News Release

Vegetation essential to balancing climate models

Climate change 6,000 years ago in Sahara desert explained by MIT scientists

Peer-Reviewed Publication

Massachusetts Institute of Technology

Just as vegetables are essential to balancing the human diet, the inclusion of vegetation may be equally essential to balancing Earth's climate models.

Scientists at MIT who were trying to create accurate models of climate change in the southern portion of the Sahara desert found that including a realistic component of vegetation growth and decay was absolutely essential. Without including the vegetation as a variable (rather than a fixed parameter), the models were not able to show the region's transformation from a fertile expanse of vegetation 6,000 years ago to an arid stretch of mostly sand and mountains today.

"Vegetation is such an important component of the climate system that in this model, including the vegetation was the only way to explain what happened in the past," said Elfatih Eltahir, an author of the paper describing the research, which appeared in the Jan. 16 issue of the Journal of Geophysical Research.

"Looking at the past climate provides a reasonable way —perhaps the only way—to test models, which must be accurate if they're going to predict future climate changes," said Eltahir, a professor of civil and environmental engineering who studies hydroclimatology. "Scientists recognize that the ocean is an important component of the climate system. We are saying that vegetation over land regions is equally important."

Sometime during the past 6,000 years, the southern boundary of the Sahara desert moved 500 kilometers south, making the desert a much larger portion of northern Africa. The Sahara, the largest desert in the world, covers all of North Africa, from the Atlantic coast to the Red Sea. The 'newly' arid area was once covered by lush green grasses and trees and was home to elephants, giraffes and other large wildlife. This includes portions of Sudan, Eltahir's native country.

The region has been studied considerably by archeologists and paleoclimatologists, who have found fossils in sediment taken from soil cores that prove it was home to a great variety of plants and animals. Cave drawings of many of the animals provide additional proof. Today, only smaller animals, such as antelope, hyena and jackals, live in the desert.

Eltahir and his research team chose this era (the Middle Holocene) for their models, because ice cores taken by climatologists show that the amount of carbon dioxide in the atmosphere was very similar to that of our own time. So CO2 became a fixed parameter in the model.

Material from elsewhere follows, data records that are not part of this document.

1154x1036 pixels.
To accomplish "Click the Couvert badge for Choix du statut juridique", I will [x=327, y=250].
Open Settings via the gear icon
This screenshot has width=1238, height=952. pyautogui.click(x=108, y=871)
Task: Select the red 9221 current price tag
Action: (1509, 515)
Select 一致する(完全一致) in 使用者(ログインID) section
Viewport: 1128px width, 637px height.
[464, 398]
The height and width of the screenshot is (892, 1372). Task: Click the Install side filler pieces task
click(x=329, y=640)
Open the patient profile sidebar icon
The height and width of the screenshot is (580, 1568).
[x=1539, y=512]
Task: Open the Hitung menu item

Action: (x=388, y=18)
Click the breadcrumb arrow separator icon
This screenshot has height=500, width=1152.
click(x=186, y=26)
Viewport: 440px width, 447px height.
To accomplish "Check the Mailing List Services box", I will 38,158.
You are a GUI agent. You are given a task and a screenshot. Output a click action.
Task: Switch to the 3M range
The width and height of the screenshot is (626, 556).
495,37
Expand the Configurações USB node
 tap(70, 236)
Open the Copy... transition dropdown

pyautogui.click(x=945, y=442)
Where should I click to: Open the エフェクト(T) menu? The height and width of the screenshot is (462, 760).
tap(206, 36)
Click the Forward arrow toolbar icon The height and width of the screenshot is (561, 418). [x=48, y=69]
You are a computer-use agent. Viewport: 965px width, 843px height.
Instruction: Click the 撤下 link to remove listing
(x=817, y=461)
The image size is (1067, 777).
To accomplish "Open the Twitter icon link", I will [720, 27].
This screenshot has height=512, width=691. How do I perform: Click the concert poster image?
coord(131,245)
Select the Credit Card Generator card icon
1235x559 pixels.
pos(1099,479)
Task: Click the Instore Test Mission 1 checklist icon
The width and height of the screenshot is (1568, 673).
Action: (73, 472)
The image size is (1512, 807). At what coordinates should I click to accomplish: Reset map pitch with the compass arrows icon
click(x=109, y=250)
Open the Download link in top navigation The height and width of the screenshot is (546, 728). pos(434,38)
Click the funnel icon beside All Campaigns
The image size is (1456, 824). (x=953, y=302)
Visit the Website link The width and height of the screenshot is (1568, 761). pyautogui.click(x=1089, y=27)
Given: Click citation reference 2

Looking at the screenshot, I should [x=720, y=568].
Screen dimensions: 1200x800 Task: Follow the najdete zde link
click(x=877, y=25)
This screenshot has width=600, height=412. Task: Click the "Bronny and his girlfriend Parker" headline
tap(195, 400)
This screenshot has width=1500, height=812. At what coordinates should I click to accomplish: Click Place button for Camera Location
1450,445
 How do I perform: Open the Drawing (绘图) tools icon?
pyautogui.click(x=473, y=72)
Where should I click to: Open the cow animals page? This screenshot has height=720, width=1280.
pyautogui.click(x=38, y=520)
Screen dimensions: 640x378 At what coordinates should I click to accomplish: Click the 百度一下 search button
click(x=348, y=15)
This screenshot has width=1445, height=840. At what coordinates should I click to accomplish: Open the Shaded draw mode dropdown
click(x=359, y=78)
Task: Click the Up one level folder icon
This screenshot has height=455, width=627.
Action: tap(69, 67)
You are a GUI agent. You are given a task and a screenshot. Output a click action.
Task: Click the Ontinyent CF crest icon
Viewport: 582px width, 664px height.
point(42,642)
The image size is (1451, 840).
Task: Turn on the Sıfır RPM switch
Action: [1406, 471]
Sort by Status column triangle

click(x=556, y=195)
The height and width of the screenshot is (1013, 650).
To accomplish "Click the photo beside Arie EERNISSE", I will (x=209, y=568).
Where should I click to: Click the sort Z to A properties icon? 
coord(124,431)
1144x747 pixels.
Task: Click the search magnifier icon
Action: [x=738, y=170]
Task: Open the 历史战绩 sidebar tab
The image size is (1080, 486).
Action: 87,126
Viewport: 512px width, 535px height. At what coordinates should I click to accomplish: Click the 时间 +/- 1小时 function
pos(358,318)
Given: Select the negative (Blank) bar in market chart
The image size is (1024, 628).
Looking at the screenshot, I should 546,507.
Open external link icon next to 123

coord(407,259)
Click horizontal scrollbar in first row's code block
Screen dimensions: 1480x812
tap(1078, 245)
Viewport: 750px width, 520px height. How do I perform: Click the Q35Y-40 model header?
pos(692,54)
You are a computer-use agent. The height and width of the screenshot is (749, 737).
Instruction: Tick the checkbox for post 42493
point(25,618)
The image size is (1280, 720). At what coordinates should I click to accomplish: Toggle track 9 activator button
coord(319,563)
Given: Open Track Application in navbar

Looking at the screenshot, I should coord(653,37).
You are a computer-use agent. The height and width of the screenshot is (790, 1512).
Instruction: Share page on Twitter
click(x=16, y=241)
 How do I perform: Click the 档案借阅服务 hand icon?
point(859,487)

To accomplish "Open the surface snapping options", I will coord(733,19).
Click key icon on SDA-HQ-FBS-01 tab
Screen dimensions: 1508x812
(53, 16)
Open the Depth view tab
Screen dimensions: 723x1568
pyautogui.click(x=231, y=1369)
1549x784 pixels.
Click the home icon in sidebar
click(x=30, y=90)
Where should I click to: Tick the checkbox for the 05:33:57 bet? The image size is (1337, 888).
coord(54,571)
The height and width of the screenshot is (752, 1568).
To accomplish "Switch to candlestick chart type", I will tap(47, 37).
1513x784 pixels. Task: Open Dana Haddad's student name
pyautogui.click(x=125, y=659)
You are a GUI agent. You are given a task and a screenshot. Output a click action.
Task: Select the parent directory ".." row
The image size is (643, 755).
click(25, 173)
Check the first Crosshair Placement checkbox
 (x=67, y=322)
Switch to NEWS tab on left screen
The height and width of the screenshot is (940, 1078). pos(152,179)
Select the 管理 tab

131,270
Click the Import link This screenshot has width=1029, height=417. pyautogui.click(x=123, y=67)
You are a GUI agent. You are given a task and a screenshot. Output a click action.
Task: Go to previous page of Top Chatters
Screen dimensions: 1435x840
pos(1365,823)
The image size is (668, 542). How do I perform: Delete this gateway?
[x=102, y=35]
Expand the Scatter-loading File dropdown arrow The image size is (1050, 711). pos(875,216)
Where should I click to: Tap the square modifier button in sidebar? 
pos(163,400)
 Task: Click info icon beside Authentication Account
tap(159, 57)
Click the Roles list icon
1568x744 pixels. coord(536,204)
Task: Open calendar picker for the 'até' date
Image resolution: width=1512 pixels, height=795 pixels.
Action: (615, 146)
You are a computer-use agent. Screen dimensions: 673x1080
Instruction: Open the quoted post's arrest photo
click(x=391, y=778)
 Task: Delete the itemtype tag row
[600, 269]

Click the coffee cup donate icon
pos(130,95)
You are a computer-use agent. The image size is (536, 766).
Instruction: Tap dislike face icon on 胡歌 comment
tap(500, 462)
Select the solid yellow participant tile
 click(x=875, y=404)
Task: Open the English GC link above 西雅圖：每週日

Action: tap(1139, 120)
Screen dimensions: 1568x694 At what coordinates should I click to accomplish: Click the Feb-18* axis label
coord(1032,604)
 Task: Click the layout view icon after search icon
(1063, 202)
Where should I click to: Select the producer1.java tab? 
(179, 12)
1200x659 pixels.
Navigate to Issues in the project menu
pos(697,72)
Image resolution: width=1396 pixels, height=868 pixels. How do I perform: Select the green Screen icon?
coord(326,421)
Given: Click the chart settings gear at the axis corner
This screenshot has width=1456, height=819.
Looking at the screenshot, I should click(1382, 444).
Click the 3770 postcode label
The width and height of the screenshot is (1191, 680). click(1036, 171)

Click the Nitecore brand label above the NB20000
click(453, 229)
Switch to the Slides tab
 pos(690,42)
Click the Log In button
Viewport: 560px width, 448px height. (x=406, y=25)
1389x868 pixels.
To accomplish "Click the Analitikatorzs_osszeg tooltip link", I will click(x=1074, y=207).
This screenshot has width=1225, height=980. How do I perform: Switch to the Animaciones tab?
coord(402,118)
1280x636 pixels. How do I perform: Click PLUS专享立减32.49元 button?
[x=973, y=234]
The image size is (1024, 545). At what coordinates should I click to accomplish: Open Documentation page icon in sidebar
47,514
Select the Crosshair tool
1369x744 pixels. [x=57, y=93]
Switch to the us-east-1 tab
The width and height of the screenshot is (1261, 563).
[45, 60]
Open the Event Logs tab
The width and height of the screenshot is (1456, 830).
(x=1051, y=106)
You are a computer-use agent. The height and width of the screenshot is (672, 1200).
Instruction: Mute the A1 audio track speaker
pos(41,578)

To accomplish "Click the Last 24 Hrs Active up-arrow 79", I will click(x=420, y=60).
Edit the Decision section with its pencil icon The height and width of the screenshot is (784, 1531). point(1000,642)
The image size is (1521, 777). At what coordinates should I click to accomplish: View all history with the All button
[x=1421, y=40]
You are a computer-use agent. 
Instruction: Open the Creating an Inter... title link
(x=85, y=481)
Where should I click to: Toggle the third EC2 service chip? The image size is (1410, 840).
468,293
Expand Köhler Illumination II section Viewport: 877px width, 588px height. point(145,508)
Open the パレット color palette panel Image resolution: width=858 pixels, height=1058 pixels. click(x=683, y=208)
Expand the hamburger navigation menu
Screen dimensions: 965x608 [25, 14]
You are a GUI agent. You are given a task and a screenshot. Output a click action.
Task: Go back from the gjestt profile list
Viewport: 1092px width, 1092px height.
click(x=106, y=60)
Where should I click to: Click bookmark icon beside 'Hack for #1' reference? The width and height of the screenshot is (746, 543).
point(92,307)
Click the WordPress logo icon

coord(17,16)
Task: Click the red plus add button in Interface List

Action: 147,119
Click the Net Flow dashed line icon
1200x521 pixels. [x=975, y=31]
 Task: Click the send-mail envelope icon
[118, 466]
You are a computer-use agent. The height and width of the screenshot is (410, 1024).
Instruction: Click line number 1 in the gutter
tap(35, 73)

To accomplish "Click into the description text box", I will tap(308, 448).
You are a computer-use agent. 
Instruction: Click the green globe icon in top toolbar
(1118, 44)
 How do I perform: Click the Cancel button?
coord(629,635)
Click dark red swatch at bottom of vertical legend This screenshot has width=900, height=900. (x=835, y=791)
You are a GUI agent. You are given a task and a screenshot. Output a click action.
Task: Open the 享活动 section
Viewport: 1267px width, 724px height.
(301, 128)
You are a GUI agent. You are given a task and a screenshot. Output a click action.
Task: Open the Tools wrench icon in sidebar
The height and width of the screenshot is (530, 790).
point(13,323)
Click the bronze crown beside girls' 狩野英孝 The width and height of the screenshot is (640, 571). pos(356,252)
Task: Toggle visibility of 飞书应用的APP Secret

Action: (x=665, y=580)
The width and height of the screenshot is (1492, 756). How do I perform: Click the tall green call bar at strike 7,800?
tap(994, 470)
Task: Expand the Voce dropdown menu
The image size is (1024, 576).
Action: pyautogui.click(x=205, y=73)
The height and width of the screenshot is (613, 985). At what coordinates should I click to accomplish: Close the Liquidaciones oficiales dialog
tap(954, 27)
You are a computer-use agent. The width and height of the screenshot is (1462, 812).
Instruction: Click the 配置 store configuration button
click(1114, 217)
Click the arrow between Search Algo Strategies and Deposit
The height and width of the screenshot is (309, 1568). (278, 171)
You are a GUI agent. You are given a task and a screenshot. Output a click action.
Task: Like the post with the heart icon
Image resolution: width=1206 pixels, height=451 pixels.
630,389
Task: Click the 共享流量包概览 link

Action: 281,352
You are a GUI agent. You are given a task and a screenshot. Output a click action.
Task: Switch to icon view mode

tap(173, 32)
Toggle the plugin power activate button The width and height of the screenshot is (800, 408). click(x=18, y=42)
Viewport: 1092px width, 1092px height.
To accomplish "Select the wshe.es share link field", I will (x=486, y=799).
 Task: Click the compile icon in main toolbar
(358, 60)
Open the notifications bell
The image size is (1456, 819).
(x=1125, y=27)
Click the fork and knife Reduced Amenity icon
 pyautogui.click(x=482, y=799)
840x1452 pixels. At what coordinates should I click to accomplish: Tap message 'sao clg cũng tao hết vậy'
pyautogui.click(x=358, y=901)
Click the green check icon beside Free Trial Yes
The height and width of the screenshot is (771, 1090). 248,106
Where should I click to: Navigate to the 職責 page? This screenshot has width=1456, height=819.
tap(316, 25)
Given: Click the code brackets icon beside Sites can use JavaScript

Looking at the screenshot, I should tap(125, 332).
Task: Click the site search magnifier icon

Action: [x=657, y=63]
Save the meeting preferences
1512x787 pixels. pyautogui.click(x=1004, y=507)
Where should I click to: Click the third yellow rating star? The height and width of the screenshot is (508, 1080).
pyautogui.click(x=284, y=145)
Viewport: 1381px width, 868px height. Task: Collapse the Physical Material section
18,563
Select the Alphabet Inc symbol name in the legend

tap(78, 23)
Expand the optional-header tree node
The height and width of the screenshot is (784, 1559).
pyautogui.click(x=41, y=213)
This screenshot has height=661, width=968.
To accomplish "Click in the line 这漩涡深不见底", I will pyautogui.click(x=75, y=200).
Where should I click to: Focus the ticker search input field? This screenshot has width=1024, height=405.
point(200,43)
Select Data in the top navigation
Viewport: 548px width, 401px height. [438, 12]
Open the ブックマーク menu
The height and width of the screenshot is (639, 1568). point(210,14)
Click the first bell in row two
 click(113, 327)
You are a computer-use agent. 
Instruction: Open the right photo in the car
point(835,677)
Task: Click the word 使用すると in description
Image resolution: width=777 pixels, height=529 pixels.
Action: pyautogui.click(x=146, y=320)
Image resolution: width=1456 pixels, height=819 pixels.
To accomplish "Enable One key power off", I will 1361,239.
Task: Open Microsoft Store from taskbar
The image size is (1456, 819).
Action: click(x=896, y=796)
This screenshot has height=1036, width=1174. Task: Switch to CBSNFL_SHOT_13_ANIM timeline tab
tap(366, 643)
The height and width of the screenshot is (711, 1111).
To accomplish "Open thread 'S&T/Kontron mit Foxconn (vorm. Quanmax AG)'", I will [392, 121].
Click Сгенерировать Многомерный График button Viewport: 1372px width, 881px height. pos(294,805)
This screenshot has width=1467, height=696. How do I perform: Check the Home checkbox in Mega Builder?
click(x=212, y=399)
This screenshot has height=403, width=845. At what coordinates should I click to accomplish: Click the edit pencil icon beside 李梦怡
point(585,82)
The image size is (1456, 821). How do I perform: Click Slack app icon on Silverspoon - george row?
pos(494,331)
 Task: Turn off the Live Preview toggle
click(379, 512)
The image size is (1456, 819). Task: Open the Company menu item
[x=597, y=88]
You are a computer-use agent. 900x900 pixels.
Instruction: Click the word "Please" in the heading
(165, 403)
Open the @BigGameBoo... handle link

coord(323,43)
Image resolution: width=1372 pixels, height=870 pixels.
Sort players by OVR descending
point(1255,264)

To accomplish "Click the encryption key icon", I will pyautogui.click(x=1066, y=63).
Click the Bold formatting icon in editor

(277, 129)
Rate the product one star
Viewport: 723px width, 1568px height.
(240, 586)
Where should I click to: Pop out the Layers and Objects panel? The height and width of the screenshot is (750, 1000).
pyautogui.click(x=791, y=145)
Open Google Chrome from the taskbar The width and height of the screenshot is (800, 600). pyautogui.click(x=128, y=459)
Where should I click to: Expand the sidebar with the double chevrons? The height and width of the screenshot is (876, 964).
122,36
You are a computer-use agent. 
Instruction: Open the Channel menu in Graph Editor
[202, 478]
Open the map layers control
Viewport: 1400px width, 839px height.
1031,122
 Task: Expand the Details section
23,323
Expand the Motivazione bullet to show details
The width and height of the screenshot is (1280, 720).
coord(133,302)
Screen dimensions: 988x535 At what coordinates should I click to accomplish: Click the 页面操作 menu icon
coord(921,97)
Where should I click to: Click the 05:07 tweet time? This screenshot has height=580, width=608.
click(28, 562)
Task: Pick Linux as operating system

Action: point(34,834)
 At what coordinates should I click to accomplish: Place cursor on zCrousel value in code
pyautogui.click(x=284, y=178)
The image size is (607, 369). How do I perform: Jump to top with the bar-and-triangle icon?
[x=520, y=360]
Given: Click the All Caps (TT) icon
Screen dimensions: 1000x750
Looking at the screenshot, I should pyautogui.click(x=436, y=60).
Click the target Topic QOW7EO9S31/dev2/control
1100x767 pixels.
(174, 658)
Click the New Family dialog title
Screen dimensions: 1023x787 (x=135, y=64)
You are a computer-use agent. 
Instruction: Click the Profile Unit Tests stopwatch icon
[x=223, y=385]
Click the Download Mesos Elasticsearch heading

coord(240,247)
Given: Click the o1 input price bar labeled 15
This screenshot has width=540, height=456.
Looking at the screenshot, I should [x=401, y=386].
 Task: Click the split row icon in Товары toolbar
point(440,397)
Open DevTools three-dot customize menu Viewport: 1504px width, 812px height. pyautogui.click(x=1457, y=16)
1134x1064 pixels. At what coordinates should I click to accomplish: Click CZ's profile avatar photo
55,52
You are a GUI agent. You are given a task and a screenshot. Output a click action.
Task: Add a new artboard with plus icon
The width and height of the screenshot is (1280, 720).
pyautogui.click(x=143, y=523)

However solar radiation -- which fluctuates according to slow variations in the geometry of the Earth's orbit and has considerable impact on climate -- was very dissimilar. Six thousand years ago, the geometrical aspects of the planet's orbit were significantly different from today. However, these changes in the Earth's orbital parameters, though necessary for triggering a retreat of the desert border, were found to be insufficient for fully explaining the extent of the change in the desert's area. The feedback involving vegetation changes amplified the model's response to the change in orbital parameters, and brought the model simulations close to the observations of paleoclimatologists.

Another interesting —and rather dire—aspect of the models is the indication that interference with the plants and animals making up the biosphere can induce an altered biosphere which may become fixed at a new and different climate equilibrium. Eltahir's models suggest that the erosion of that 500 kilometer swath of land from arable to arid was likely to have been sudden, occurring over decades and years, rather than a slow evolution over centuries.

"Sometimes nature reinforces whatever damage you do. We tend to think of nature as healing the damage we humans do. But in this case it seems to be a bit self-destructive," said Eltahir.

Co-authors on the study are former MIT graduate student Michelle M. Irizarry-Ortiz (lead author), now at the South Florida Water Management District in West Palm Beach, and Guiling Wang of the University of Connecticut. Funding was provided by NASA.